A similar hybrid approach has been applied to assess human exposures to PM2.5 mass and chemical components (Di et al. 2015, Di et al. 2016, Kloog et al. 2014, Kloog et al. 2011). This study applies a hybrid approach similar to the previous model of PM2.5, but incorporates additional variables due to ozone’s distinct gaseous nature and chemical characteristics. We present a new model for ground-level ozone that relies on multiple data sources and the application of neural network with convolutional layers.
The spatial area is the continental United States, which includes the 48 contiguous states and Washington, D.C. The study period is 2000-2012, covering 4,749 days.

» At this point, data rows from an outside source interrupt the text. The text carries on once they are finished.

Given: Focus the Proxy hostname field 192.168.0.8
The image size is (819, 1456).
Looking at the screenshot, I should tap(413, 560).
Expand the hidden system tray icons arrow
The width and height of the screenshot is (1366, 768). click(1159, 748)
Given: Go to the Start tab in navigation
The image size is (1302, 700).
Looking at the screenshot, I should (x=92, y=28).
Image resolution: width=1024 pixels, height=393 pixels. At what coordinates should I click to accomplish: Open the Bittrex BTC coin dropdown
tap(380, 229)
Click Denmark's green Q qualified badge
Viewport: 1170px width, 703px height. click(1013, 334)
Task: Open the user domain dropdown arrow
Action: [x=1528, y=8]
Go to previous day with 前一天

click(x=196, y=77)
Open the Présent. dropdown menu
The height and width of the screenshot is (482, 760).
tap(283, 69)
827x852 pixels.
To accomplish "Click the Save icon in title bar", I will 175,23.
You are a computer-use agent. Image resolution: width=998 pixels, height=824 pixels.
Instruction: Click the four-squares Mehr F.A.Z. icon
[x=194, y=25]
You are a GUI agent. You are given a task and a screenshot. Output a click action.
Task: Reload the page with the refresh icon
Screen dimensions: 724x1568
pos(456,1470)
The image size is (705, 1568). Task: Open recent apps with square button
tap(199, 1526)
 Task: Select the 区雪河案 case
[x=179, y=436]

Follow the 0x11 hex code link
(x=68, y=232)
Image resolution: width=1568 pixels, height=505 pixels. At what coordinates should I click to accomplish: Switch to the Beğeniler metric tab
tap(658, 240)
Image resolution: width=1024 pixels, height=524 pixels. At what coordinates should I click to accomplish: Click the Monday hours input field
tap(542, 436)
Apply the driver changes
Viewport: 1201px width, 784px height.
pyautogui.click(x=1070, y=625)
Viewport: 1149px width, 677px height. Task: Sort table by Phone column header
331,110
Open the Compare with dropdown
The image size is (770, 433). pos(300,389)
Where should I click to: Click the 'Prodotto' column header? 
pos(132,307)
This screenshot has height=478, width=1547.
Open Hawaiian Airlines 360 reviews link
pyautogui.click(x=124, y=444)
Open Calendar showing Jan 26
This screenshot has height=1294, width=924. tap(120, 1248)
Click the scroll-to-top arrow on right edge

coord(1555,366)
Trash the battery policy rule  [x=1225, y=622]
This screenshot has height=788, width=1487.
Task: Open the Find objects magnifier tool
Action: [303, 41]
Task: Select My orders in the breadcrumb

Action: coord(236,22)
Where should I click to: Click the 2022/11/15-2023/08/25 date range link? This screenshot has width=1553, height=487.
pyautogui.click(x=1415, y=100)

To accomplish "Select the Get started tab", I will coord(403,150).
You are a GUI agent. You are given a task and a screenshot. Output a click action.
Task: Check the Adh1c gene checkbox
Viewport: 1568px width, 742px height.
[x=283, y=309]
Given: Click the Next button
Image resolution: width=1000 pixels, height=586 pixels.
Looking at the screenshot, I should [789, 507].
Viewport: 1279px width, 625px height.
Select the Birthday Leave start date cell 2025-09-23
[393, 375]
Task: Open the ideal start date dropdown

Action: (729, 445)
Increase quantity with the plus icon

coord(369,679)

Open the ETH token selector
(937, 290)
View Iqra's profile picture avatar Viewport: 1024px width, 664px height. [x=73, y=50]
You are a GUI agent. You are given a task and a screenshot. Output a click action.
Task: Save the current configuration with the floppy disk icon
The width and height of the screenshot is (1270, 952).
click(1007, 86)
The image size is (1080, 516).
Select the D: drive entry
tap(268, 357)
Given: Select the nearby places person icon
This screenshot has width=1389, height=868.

Monitoring data for ozone concentrations across the study area were collected by the USEPA Air Quality System (AQS). There were 1,877 monitoring sites available within the study area during the study period, but some of them reported data for a subset of the study period or reported data intermittently. Monitoring sites were densely located in the Eastern United States and the Western Coast, while the Mountain Region and other remote areas had fewer monitoring sites (Fig. 1). We calibrated the model to the 8-hour daily maximum ozone (daily 8hr-max ozone). In this paper, unless specified otherwise, the term “ozone” refers to daily 8hr-max ozone at ground level.
We used GEOS-Chem Version 9.0.2 to simulate ozone formation, dispersion and deposition. GEOS-Chem incorporates meteorological inputs, emission inventories and atmospheric chemical reactions. Its methodology has been described in previous literature (Bey et al. 2001). We first performed a global 2.0°×2.5° simulation and exported boundary conditions. We then performed a nested grid simulation at 0.500°×0.667° for the North America. For years from 2000 to 2004, 2.0°×2.5° outputs were used instead because meteorological inputs at 0.500°×0.667° were not available.
The OMI instrument is on board the EOS-Aura satellite, which was launched in July 2004 (Levelt et al. 2006). OMI’s raw data was processed by two distinct algorithms, which yielded two different data products. Data product OMTO3e (Version 003) was produced from the TOMS Version 8.5 algorithm, which is based on TOMS Version 8 algorithm (Bhartia and Wellemeyer 2002). The other data product OMDOAO3e (Version 003) was produced from OMI-DOAS algorithms (Veefkind et al. 2006). The two algorithms generally agree with each other, with a mean difference in the total column ozone below 3%, though larger differences occur at high latitude areas and over clouds (Kroon et al. 2008). Both data products have a spatial resolution of 0.25°×0.25° and are available since July 2004.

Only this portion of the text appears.